One interesting point (to me) is that 14 of our visitors had come to a trade show without bringing any business cards with them. Is it just me, or does that seem odd?

If you want to see more (and considerably better) images and read more about fotoFringe, here’s a link to Photo Archive News’s report for May 12. You can see fotoLibra’s stand and Yvonne’s and my cheery faces in the fourth image down.

Meanwhile my only quibble was that as we were in the second wave of bookings for the show along with 18 other picture libraries, our black felt-covered fotoLibra trestle table was placed below water level in the windowless basement. It was interesting to note people’s reactions to the space: the under 25s said “This looks like an exam room;” the 25 to 60s said “This looks like a gymnasium;” and the over 60s said “This looks like a morgue.” Ah, the preoccupations of age.

Here’s the stand when we set it up:

and here’s the rest of the room (or The Morgue, as my age group called it).

It really was a cheerful, positive, feelgood sort of event. Let’s hope this leads to more sales for us all.



Add your comment


14 Responses to “fotoFringe”

  1. Thom Gourley says:

    Congratulations on your successful event! It’s great to know that the “little guys” are still gettin’ it done in this world of giants. You have my total respect!


  2. peta says:

    cool.. well done:-)

  3. Richard says:

    Good stuff, well done. It can be very difficult getting to the people who matter and its not always the glossy and expensive events that manage that.

  4. Keith Erskine says:

    Hi Gwyn

    Looks a bit like an Speed-dating or AA meeting! Let’s hope it will be highly productive for all.

    All the best

    Keith Erskine

  5. Pat Regan says:

    This reminds me of the last Election Count I attended; although not quite as hostile an atmosphere…lol

  6. Sorry – think my comment landed in the wrong place!

  7. john hill says:

    Congratulations,Gwyn,that is the way for us to get our name across to the stick in the muds.Although I would have liked to have seen a large flat screen behind you with a random slide show,this would have attracted more to the stand from other parts of the room,well perhaps next time.We all know that you have an excellent product to sell,its just a matter of getting everyone else to see that.

  8. David Carton says:

    No business cards? & you were offering chocolates too. Such blatant bribery. Hope it leads to some business!
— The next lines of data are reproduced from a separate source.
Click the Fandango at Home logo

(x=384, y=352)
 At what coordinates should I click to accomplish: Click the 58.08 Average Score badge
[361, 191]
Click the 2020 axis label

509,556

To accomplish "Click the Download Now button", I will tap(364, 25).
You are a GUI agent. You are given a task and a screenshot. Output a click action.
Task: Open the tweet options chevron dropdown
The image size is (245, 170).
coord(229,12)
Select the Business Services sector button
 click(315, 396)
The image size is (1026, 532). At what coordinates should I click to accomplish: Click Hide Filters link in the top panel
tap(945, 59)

  9. I hope you had a most successful day and you achieved everything you set out to do.

  10. Natalia Mazo says:

    Pity I couldn’t come. But I always forget to give a business card anyway.

  11. Thank you Fotolibra for taking the time and effort to attend this show, after all you are helping all of us by pushing our images in front of the people that matter.
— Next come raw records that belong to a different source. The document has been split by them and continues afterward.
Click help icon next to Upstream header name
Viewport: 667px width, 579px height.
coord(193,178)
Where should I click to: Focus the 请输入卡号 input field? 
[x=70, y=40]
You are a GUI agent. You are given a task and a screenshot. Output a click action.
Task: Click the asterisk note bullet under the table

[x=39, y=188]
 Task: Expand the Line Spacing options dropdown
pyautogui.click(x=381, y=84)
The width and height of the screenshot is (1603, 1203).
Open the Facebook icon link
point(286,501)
    I hope it raises our profile and leads to sales.
    I have lost my main employment due to psoriatic arthritis in my feet so I now need you to sell lots of my images please!

    All the best for us all for the future,

  12. Alexander Boyle says:

    Good work chasps and chaspesses one and all.
    I send you, largely, ordinary images of ordinary matters. There must be a market for them somewhere. I can find it only
    with your support and help. So far, however, I have had more images published by India’s Deccan Herald than by any European publication. Some day, I think, they might even pay me.
    Many thanks for all your efforts.

  13. Gwyn Headley says:

    Thanks for all your good wishes and kind comments!
    Now we’re doing the follow-ups — rather less enthralling but absolutely vital.